Provided passage:
*****
Introduction: Paint on Acrylic Laser Etched Settlers of Catan Game
Based on the templates on Thingiverse, I decided to make two Settlers of Catan games while my membership at TechShop is still active. One for me, and one for my parents who are very fond of Settlers, and play it a lot.
Nota Bene: The game of Settlers of Catan was created by Klaus Teuber. Both me and my parents already own game sets, and we recommend everyone to buy the actual game.
In order to make the multi-coloured set — where the tiles are all actually transparent, even if they look kinda opaque against the homogenous background in the pictures — I had to modify the original tile-set a little bit. My modifications — mainly meant to pull different tile types apart — can be found on Thingiverse.
Step 1: Etch and Cut Acrylic
When etching, I tried to etch through the protective paper around the acrylic sheets I bought for this. To get this done nicely, a very high power setting (for acrylic) is needed. On the 60W Epilog laser cutters I have been using, 600dpi, 100% speed and 60% power worked fine.
With both the original template (for monochromatic sheets of acrylic) and my own template (for different colours), the templates are best handled in two steps:
First, etch the raster layer with raster settings only. You can do this in CorelDraw X5 by making sure only that layer is printable. If you worry about alignment, especially for the polychromatic version, you should do a very low power run first. I ran one on 75 dpi, 100% speed, 20% power that just barely grazed the paper surface.
After this, cut the acrylic by running a vector job with your favourite standard settings for cutting acrylic. I used 20% speed and 90% power.
Step 2: Paint on High-contrast Paint
Inspired by this instructable, I decided to try and use the covering paper as a paint mask to add contrast-raising paint in the etched areas. To make it really work well, I needed to dilute the paint with a few splashes of water for each dab of paint I used. This decreased the viscosity of the paint to the point where it would actually sink down into the recesses from the etching process, and not stick to the paper too hard to remove the mask afterwards.
*****
Recorded data:
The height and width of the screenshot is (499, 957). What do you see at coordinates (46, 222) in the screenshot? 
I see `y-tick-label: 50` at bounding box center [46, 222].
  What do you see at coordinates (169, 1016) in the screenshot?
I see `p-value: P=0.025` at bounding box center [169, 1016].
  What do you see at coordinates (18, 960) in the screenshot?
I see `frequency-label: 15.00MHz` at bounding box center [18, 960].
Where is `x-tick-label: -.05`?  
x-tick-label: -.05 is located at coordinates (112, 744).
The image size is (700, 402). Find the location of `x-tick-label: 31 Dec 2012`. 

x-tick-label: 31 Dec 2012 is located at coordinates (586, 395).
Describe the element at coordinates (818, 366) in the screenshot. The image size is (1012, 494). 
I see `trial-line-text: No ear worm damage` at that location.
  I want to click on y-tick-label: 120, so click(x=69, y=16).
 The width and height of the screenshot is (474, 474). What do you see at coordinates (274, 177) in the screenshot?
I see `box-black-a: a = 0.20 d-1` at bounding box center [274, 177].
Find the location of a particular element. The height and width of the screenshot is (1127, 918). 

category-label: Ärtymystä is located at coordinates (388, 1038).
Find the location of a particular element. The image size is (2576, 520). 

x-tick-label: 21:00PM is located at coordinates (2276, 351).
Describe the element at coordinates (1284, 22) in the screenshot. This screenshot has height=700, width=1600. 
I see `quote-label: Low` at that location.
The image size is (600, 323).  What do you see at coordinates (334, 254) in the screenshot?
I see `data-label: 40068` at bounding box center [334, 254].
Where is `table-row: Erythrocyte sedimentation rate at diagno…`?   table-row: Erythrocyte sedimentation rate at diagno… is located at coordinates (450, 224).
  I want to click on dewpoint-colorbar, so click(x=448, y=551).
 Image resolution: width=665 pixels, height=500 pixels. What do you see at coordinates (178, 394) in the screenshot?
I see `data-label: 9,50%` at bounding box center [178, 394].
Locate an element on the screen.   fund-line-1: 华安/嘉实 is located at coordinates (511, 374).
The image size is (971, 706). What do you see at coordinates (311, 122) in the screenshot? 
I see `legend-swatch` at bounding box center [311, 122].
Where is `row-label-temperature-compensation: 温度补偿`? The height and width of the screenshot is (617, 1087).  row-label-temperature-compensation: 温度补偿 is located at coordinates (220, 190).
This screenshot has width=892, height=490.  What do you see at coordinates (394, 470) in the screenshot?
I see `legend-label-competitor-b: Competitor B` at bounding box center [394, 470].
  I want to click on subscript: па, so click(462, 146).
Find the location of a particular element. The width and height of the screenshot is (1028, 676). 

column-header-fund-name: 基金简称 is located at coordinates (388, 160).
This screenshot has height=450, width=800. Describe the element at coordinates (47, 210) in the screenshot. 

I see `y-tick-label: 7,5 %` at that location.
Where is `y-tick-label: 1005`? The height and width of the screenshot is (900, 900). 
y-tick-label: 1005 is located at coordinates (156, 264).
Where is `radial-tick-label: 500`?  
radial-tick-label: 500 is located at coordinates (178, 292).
*****
Assignment:
List every combination of laser settings given in the acrylic Catan instructions, with the job each was used for. The rows have nothing to do with the acrylic Catan instructions.

Solution:
- 600dpi, 100% speed, 60% power: etching through the protective paper on the 60W Epilog laser cutters
- 75 dpi, 100% speed, 20% power: the very low power alignment run that barely grazed the paper surface
- 20% speed, 90% power: the vector job for cutting the acrylic